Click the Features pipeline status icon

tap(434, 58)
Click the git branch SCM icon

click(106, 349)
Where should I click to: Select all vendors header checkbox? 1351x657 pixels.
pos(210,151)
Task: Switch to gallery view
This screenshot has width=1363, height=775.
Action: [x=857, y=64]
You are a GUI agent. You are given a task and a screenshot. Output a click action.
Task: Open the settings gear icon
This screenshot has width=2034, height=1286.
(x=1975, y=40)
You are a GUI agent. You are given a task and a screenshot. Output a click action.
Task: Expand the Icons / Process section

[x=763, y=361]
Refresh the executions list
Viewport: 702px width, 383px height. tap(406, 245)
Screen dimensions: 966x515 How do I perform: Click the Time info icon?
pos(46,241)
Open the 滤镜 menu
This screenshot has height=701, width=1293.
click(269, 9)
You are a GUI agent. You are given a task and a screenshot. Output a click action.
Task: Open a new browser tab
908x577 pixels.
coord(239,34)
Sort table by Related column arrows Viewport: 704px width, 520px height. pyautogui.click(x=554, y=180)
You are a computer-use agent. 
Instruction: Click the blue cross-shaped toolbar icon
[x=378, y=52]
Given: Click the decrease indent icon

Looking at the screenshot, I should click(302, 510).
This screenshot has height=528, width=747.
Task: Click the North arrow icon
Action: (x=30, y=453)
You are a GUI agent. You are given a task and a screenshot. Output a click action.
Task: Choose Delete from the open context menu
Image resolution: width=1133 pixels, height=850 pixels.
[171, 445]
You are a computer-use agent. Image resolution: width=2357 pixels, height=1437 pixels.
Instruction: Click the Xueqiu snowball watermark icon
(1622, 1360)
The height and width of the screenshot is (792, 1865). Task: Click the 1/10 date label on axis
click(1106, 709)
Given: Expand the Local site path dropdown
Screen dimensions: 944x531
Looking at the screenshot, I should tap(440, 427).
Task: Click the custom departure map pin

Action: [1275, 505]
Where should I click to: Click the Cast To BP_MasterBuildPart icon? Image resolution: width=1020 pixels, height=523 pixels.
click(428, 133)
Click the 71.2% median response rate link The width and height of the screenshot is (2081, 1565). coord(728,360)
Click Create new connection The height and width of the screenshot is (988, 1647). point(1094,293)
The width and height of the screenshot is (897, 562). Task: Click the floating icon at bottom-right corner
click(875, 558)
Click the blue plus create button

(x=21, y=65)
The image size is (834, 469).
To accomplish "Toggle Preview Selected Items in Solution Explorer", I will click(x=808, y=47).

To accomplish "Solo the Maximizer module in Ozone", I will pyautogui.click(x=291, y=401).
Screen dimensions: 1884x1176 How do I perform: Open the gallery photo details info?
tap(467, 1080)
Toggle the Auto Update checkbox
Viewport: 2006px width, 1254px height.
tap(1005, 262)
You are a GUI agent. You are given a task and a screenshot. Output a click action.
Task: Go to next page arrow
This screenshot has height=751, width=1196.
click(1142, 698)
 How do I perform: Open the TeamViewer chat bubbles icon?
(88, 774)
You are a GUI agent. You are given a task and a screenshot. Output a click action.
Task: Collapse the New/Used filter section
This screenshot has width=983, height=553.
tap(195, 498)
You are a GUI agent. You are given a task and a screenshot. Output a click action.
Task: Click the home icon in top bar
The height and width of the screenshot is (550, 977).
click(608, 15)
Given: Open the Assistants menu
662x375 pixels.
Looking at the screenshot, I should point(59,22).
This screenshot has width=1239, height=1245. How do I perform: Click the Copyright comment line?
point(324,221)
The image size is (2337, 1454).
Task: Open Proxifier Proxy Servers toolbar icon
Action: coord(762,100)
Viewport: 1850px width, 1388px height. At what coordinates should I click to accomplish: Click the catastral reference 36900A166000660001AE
::::::
■ What to produce:
Working from the material above, state how many lines contain "will"; give only the number.

■ Solution below:
2